The life-style approach
The second type of approach which claims capable to bring about systemic social change is the presently fashionable, particularly among Anglo-Saxon anarchists, life-style strategy. There are several versions of this strategy. Sometimes this approach involves no intervention at all in the political arena and usually not even in the general social arena --other than in struggles on specific `Green' issues, like animal rights campaigns etcetera. Alternatively, this approach may involve a process which, starting from the individual, and working through affinity groups, aims at setting an example of sound and preferable life-styles at the individual and social level: alternative media, Community Economic Development projects, ‘free zones’ and alternative institutions (free schools, self-managed factories, housing associations, Local Employment and Trading Systems (LETS), communes, self-managed farms and so on).

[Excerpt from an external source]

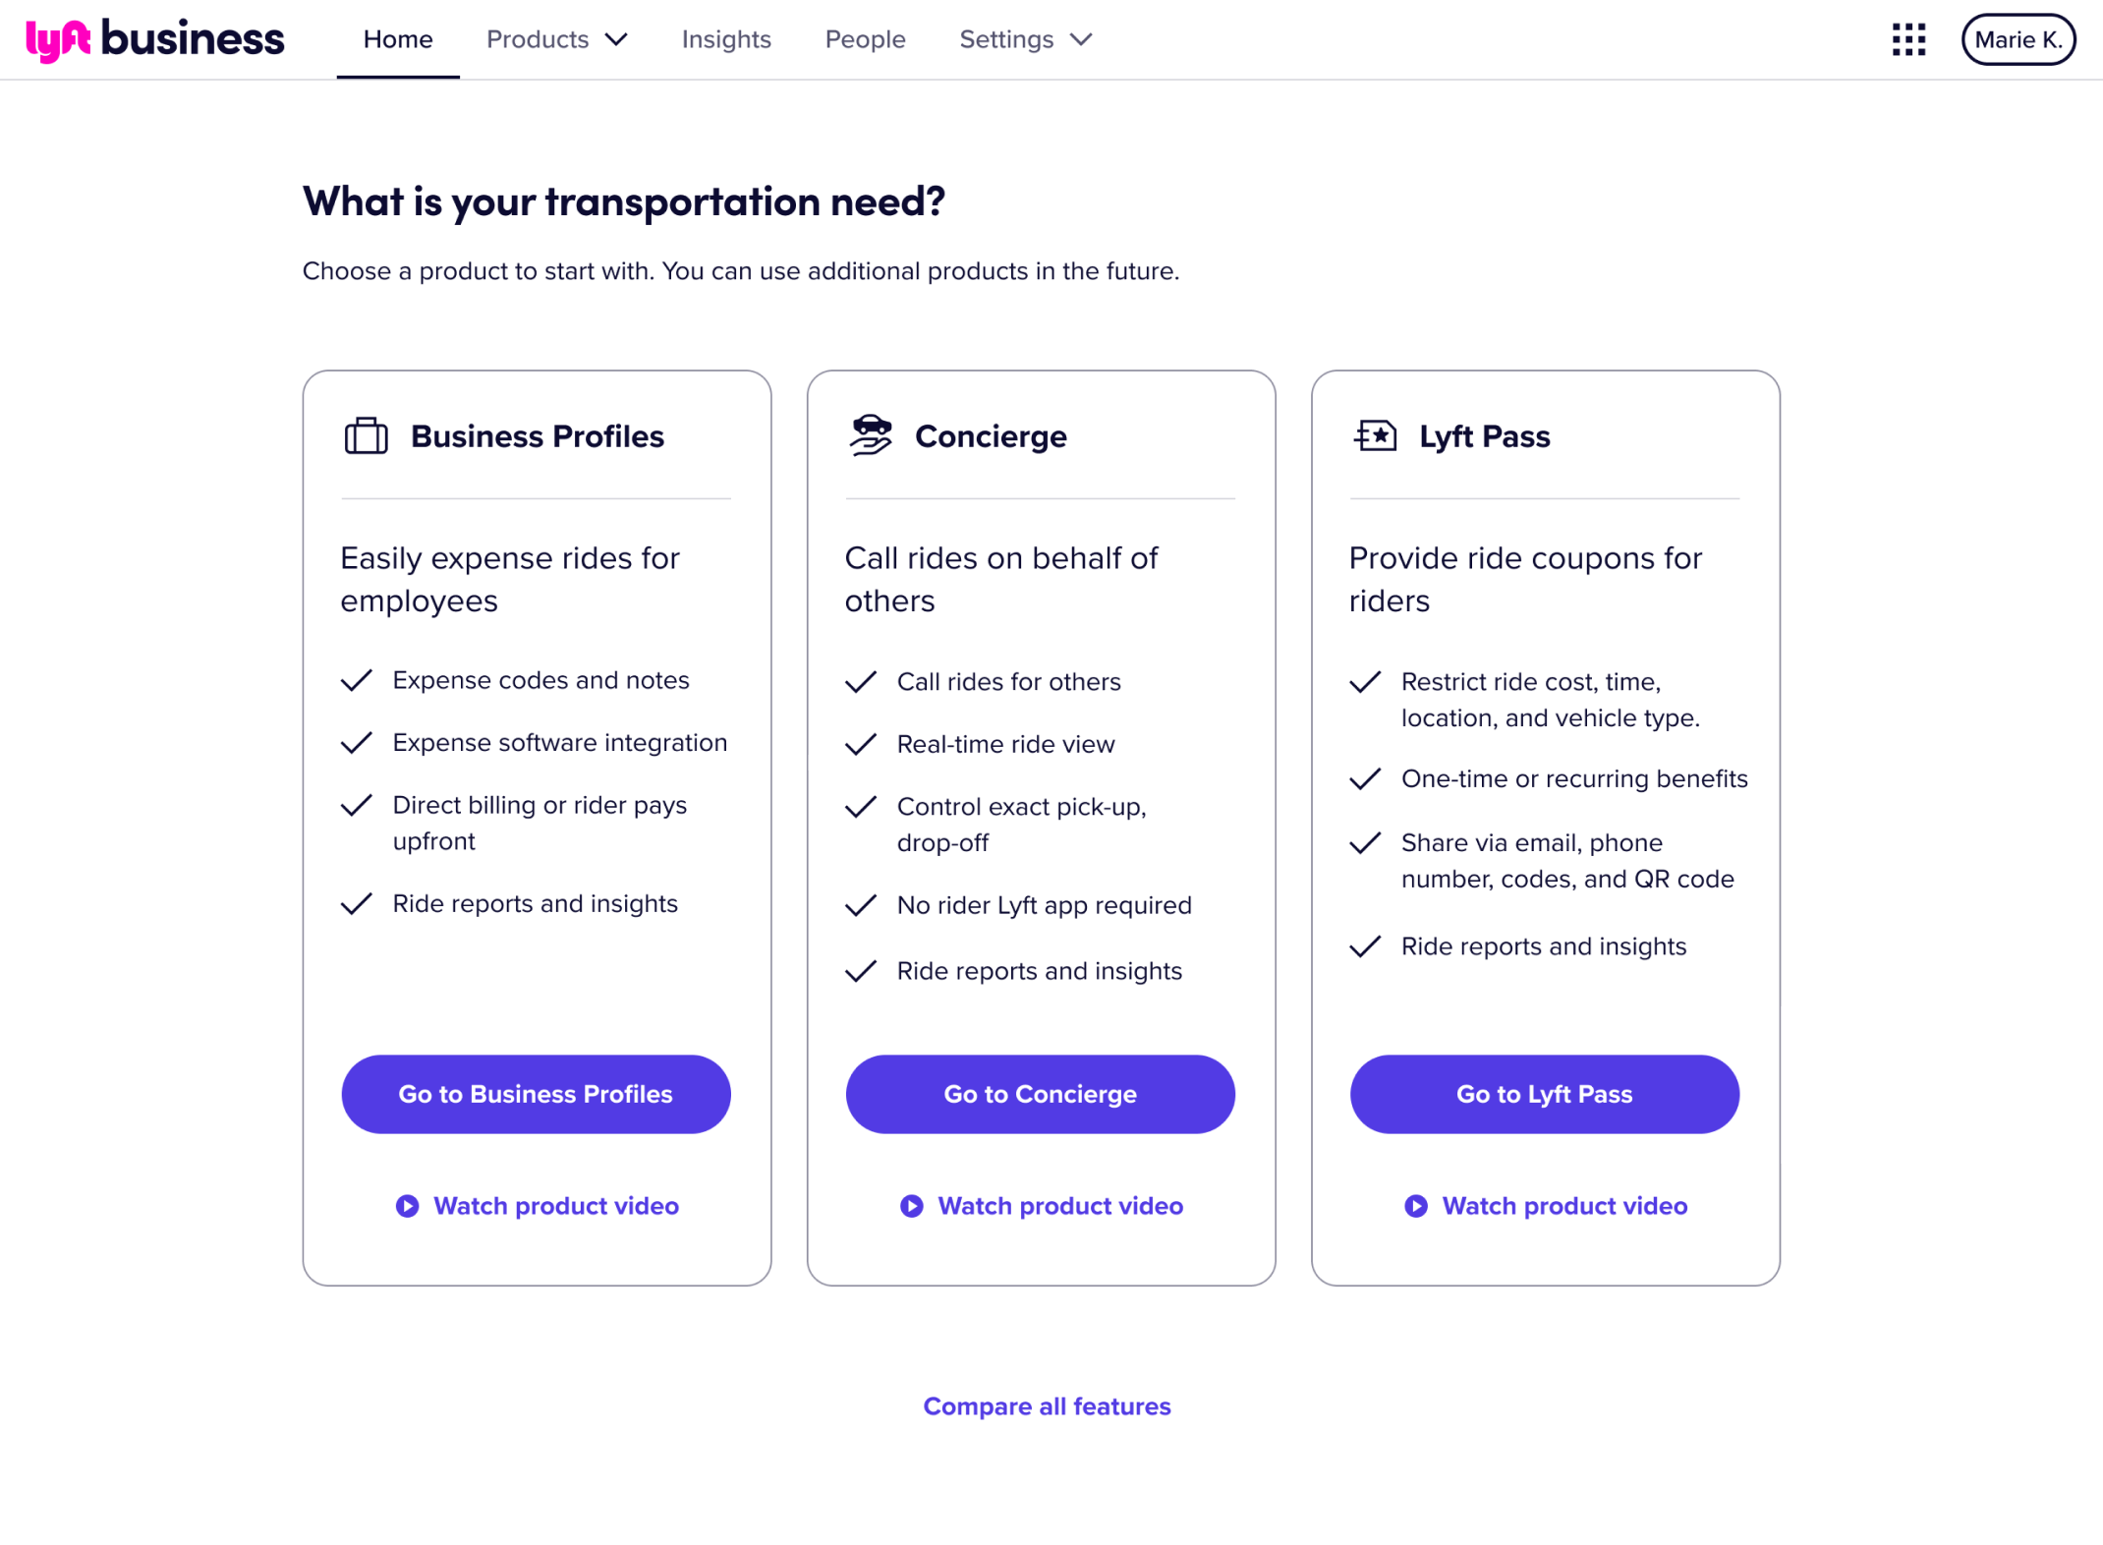
Task: Click the Concierge car-in-hand icon
Action: [871, 435]
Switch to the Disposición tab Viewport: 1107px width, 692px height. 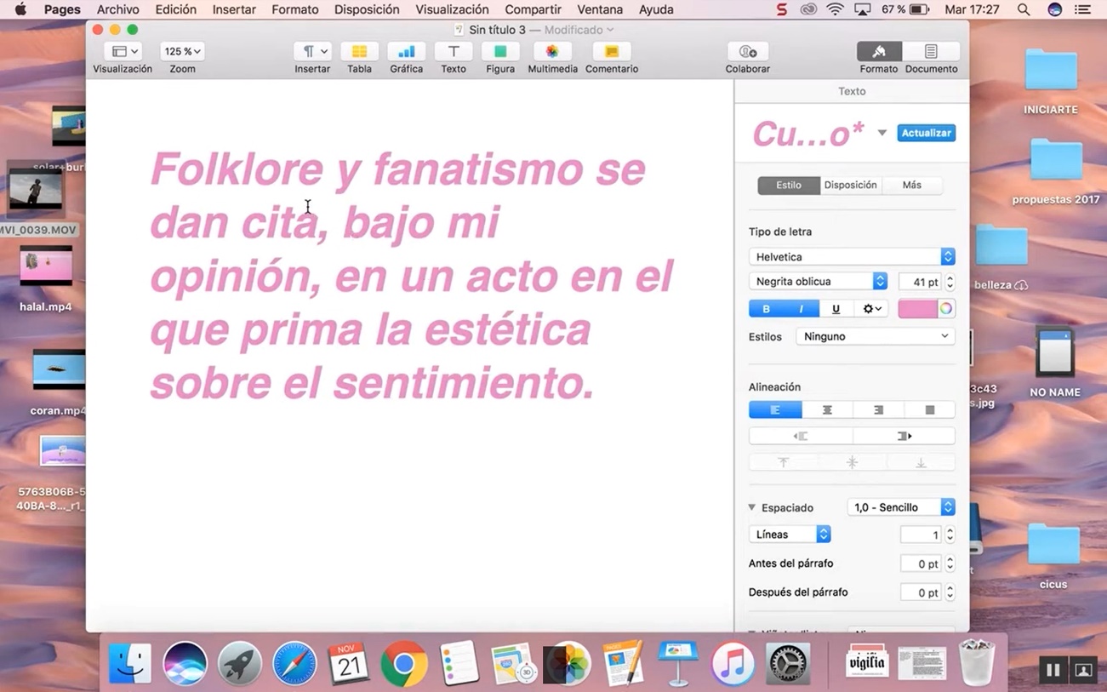[x=850, y=185]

However, this approach, in any of the above versions, is, by itself, utterly ineffective in bringing about a systemic social change. Although helpful in creating an alternative culture among small sections of the population and, at the same time, morale-boosting for activists who wish to see an immediate change in their lives, this approach does not have any chance of success--in the context of today’s huge concentration of power--in building the democratic majority needed for systemic social change. The projects suggested by this strategy may too easily be marginalised, or absorbed into the existing power structure (as has happened many times in the past) whereas their effect on the socialisation process is minimal--if not nil. Furthermore, life-style strategies, by usually concentrating on single issues which are not part of a comprehensive political program for social transformation, provide a golden opportunity to the ruling elites to use their traditional divide and rule tactics (the British elites, for instance, frequently use security guards recruited from the underclass to fight Green activists rather than ‘exposing’ the police on this role!)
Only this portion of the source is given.